▸ EXERCISE: Leaving out the pictures, return word for word the stretch of entries below from the line holding "This screenshot has height=415, width=837." through the line holding "Task: Open the Page Size dropdown".

▸ ENTRIES SUPPLIED:

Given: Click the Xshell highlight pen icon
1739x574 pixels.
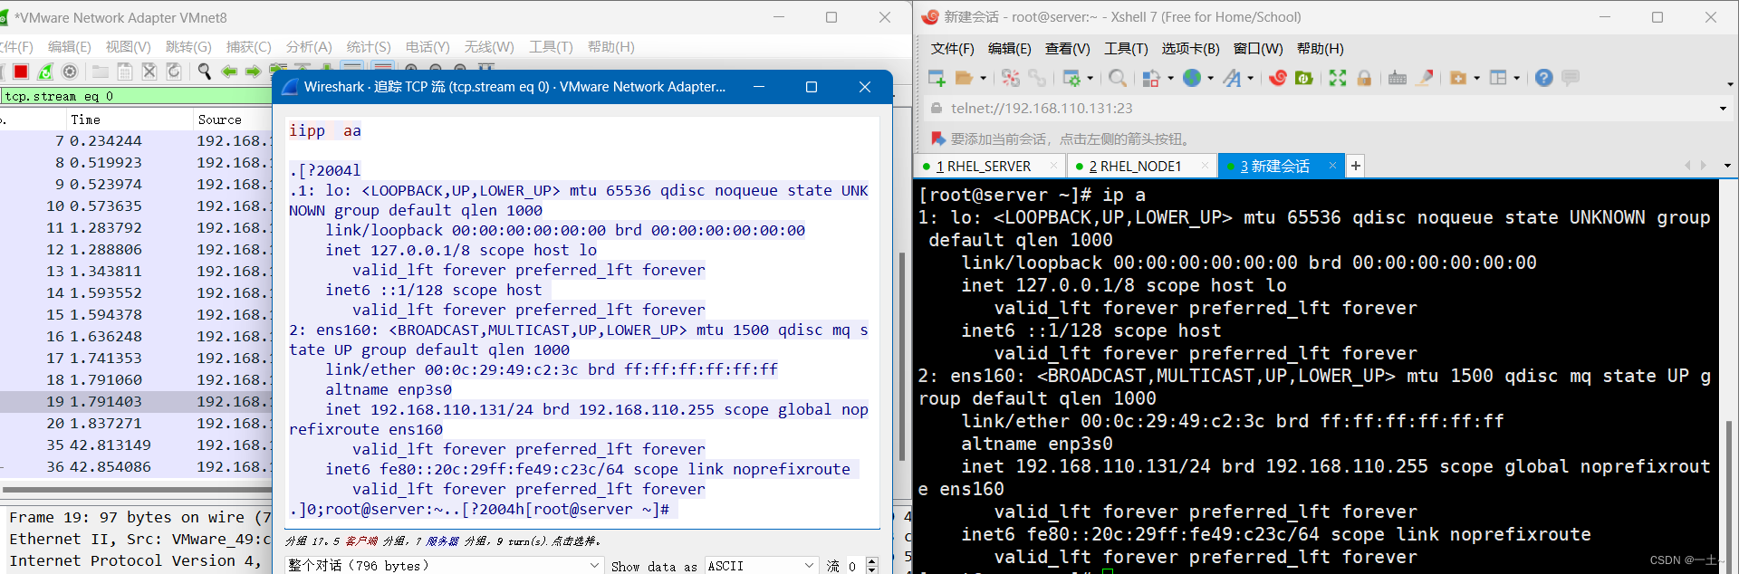Looking at the screenshot, I should click(1425, 79).
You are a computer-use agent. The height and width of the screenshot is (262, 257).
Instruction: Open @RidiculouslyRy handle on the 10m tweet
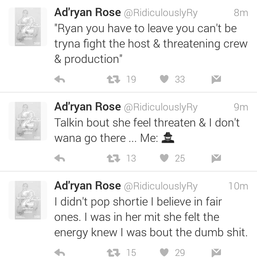click(x=161, y=186)
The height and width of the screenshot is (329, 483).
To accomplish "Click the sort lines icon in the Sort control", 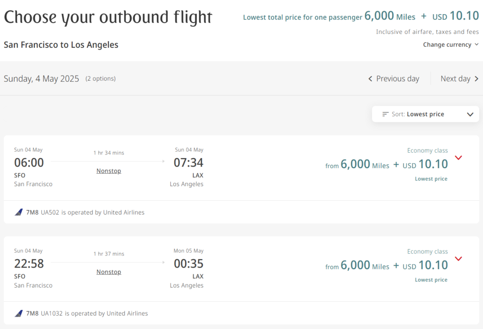I will pos(385,114).
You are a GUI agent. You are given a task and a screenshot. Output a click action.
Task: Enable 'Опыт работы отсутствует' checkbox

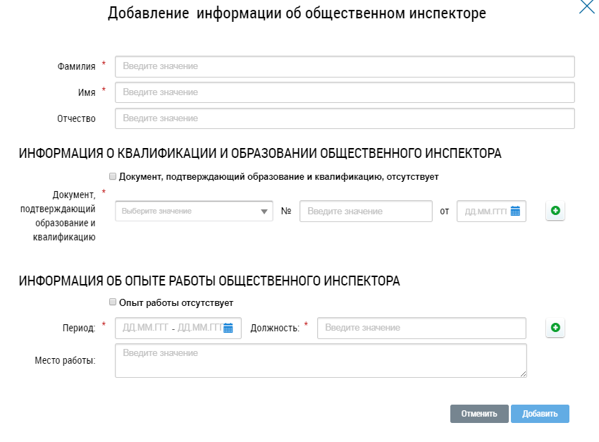pyautogui.click(x=113, y=302)
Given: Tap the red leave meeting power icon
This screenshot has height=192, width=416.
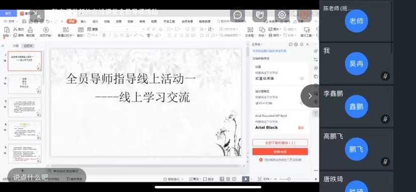Looking at the screenshot, I should pyautogui.click(x=304, y=15).
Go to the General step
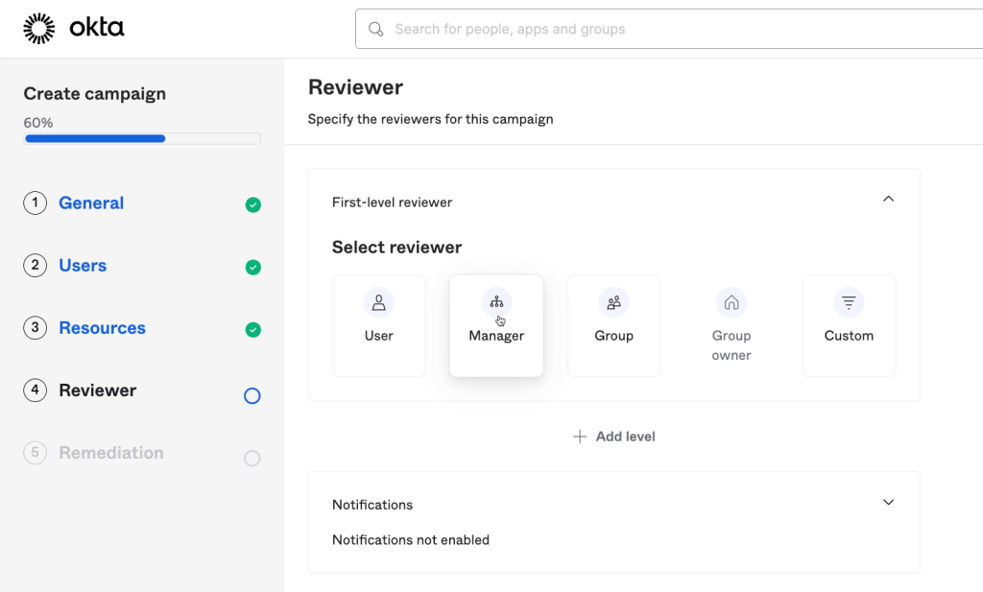983x592 pixels. [91, 203]
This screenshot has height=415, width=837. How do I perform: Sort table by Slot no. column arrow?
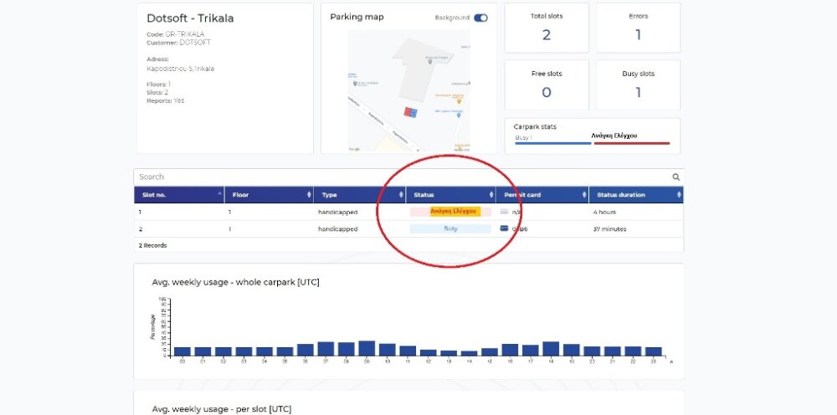(221, 195)
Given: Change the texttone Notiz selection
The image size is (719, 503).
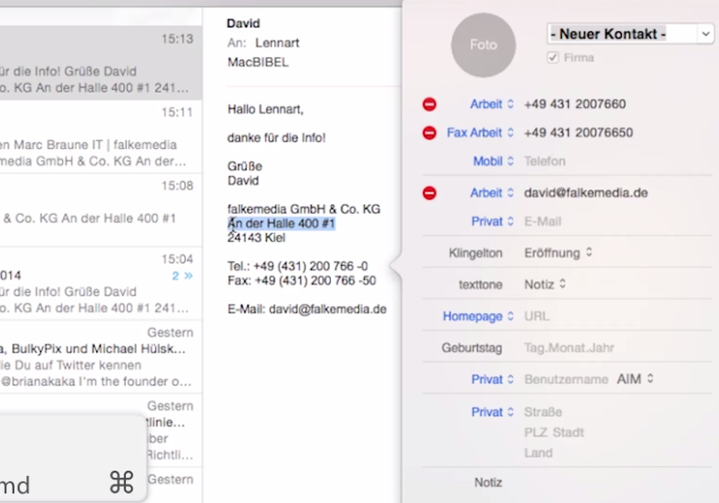Looking at the screenshot, I should [x=546, y=285].
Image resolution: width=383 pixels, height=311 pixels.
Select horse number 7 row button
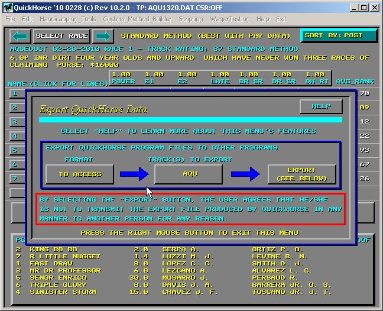click(x=14, y=178)
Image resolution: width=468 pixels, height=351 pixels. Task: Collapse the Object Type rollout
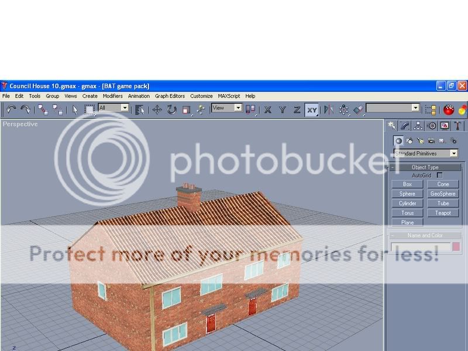(425, 167)
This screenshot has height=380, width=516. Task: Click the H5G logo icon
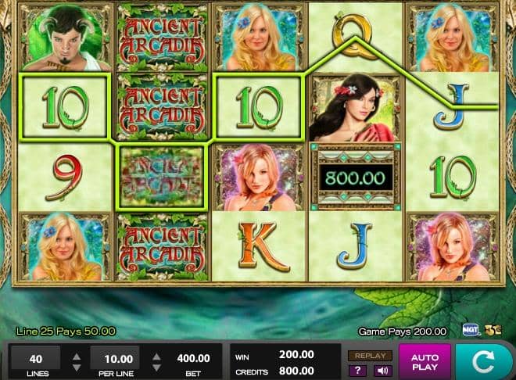pos(493,330)
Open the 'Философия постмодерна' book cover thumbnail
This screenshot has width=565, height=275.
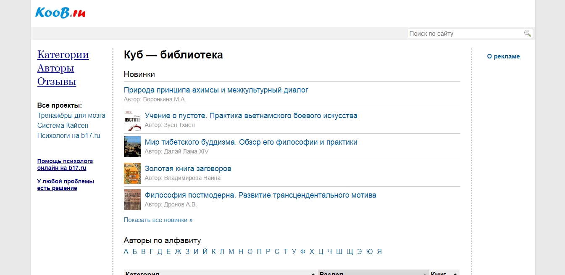[x=132, y=200]
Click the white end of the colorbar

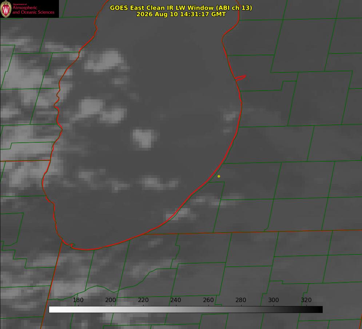pos(53,310)
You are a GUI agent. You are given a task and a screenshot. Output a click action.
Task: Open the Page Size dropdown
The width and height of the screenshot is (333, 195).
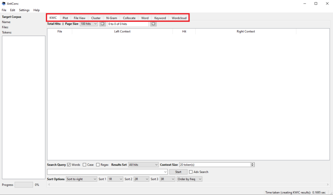coord(89,24)
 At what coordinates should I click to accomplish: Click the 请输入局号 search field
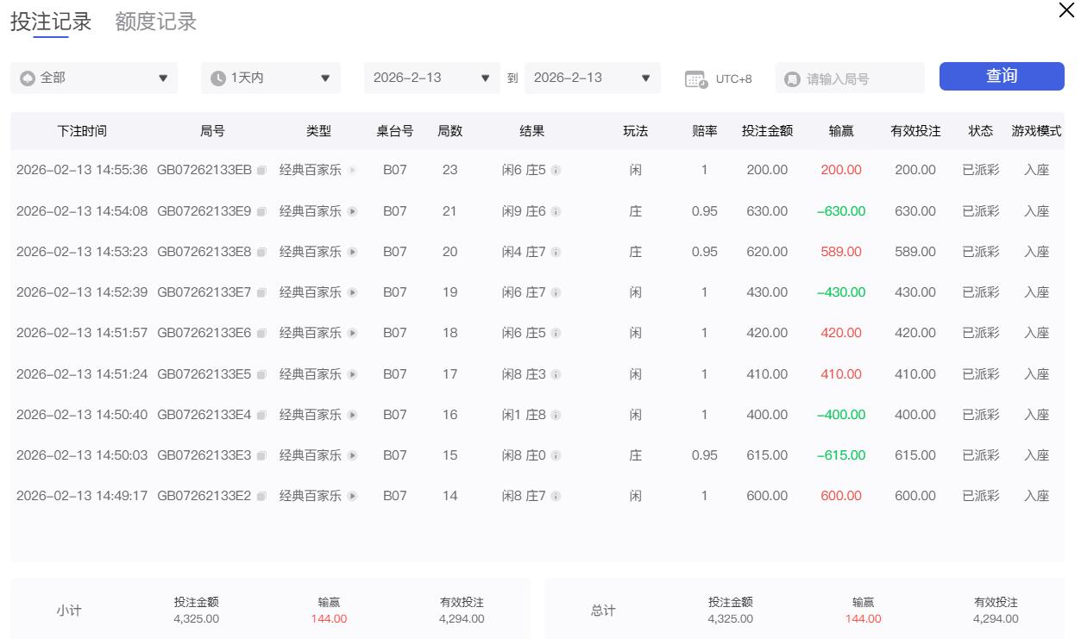coord(858,78)
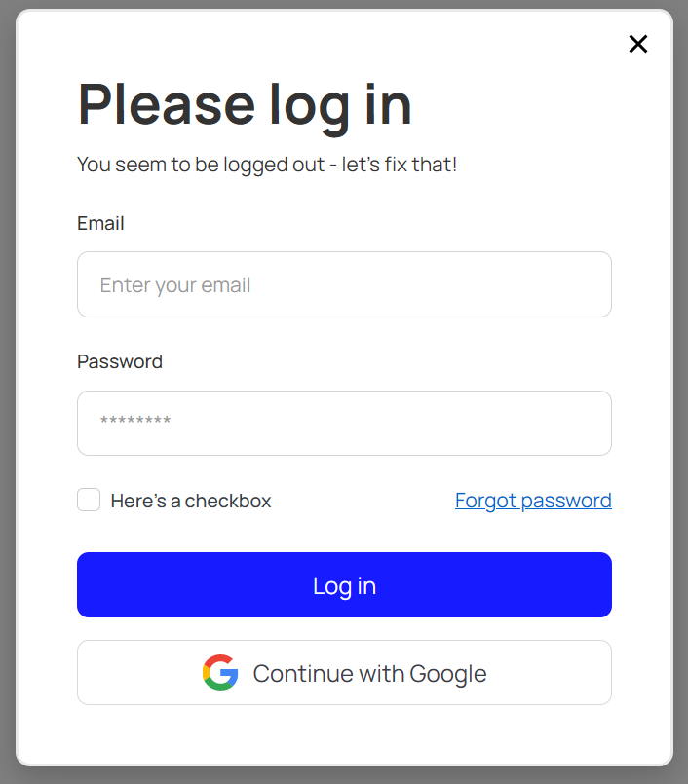Click the Password field label

(120, 361)
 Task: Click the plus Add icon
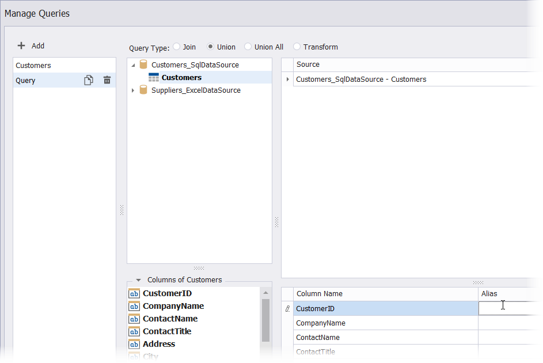click(21, 46)
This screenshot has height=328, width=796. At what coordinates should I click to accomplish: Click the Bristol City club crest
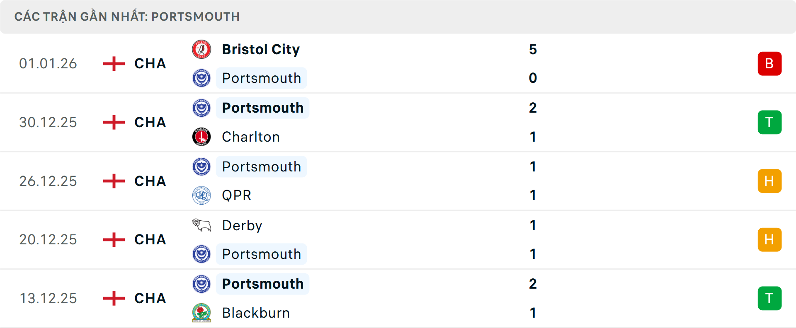pyautogui.click(x=201, y=49)
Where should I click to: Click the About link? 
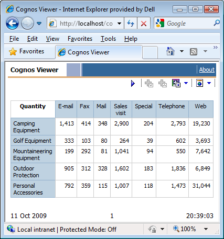click(207, 70)
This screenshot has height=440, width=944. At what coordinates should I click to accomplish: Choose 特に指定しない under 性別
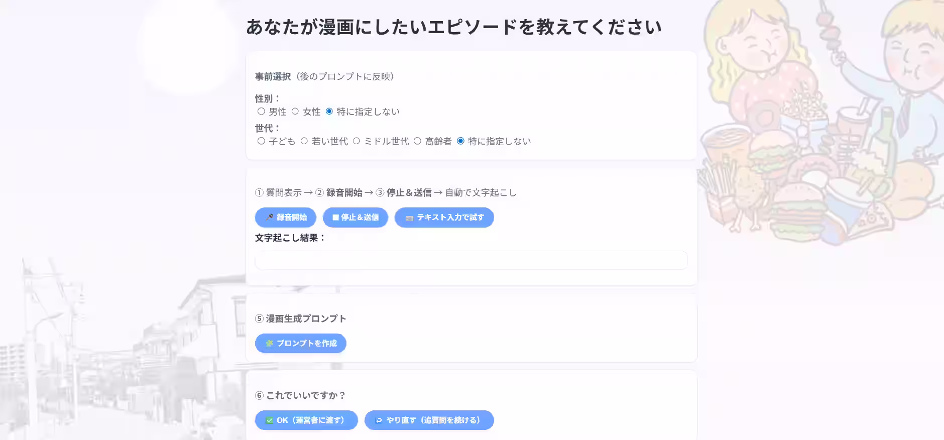(x=329, y=112)
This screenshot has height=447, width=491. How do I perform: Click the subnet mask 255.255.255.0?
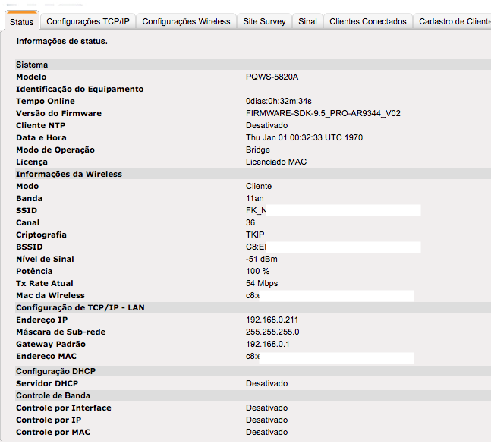(272, 332)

▸ OUTPUT:
This screenshot has height=415, width=837. How do I perform: Sort table by Slot no. column arrow?
(221, 195)
Given: Change the texttone Notiz selection
The image size is (719, 503).
Looking at the screenshot, I should [x=546, y=285].
Image resolution: width=383 pixels, height=311 pixels.
Select horse number 7 row button
click(x=14, y=178)
Image resolution: width=468 pixels, height=351 pixels. Task: Collapse the Object Type rollout
(425, 167)
This screenshot has height=380, width=516. Task: Click the H5G logo icon
pos(493,330)
Open the 'Философия постмодерна' book cover thumbnail
This screenshot has width=565, height=275.
[x=132, y=200]
Click the white end of the colorbar

pos(53,310)
You are a GUI agent. You are given a task and a screenshot. Output a click action.
Task: Open the Page Size dropdown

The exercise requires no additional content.